# Personal Message Limits



## Bugmeister (Dec 6, 2015)

Is the 5 message limit in my Personal Messages box permanent, or is the limit removed/increased at a certain point?


----------



## Admin4Tee's (Sep 3, 2013)

Keep posting, it'll unlock soon for you 

Kyle


----------



## RealManedWolf (Jan 17, 2017)

I understand the limitations now, but the limit is really annoying when you're just starting and trying to hold a conversation with someone else :/


----------



## splathead (Dec 4, 2005)

RealManedWolf said:


> I understand the limitations now, but the limit is really annoying when you're just starting and trying to hold a conversation with someone else :/


Hold the conversation in the open forum. There is no limit on posts.


----------



## RealManedWolf (Jan 17, 2017)

I'm still testing the waters around here.

Is it frowned upon reviving old topics around here? Like this one, for example.

Most of the time, useful information are found in old topics and I decide to send a PM instead of reviving the topic.


----------



## splathead (Dec 4, 2005)

RealManedWolf said:


> I'm still testing the waters around here.
> 
> Is it frowned upon reviving old topics around here? Like this one, for example.
> 
> Most of the time, useful information are found in old topics and I decide to send a PM instead of reviving the topic.


Not frowned upon at all. We encourage it. It's helpful to see the progression of a thread over the years. It's why you hardly ever see a 'closed' thread here.


----------

**TO DO**
1. In the forum thread on personal message limits, why does splathead say reviving old topics is encouraged? Answer in one to three sentences.
2. Reproduce a passage from the personal message limits thread word for word. Start at the words "Not frowned upon" and end after "a 'closed' thread here.".
The records below come from a different source than the thread.

**INFORMATION SHOWN**

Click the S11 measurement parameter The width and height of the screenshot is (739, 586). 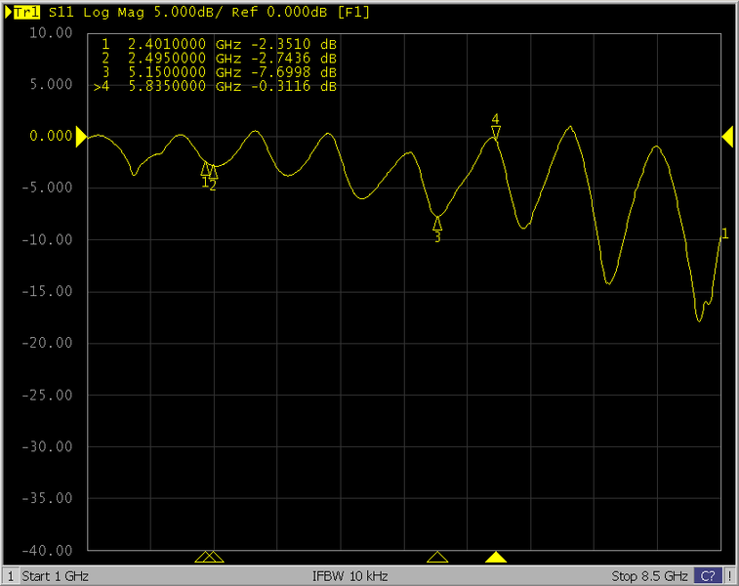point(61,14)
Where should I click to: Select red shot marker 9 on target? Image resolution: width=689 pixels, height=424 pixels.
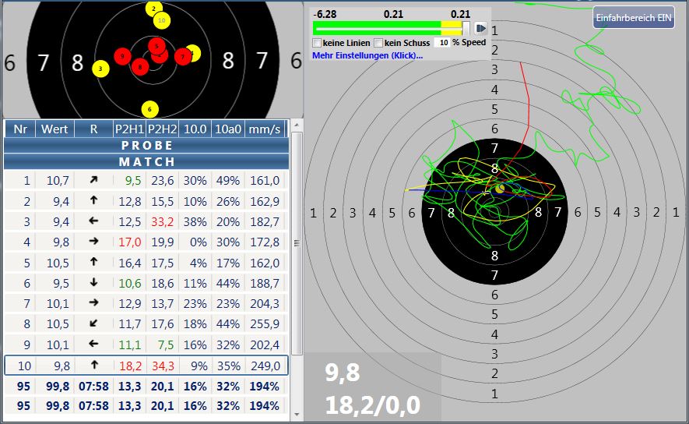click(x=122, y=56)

---

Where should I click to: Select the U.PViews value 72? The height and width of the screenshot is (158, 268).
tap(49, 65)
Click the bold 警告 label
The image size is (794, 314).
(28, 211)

...

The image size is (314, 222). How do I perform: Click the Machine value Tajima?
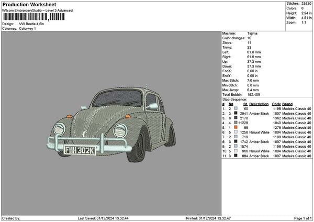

**ANSWERS TO THE PROBLEMS**
1. Splathead says reviving old topics is encouraged because it is helpful to see how a thread progresses over the years. This is also why closed threads are rare on the forum.

2.
Not frowned upon at all. We encourage it. It's helpful to see the progression of a thread over the years. It's why you hardly ever see a 'closed' thread here.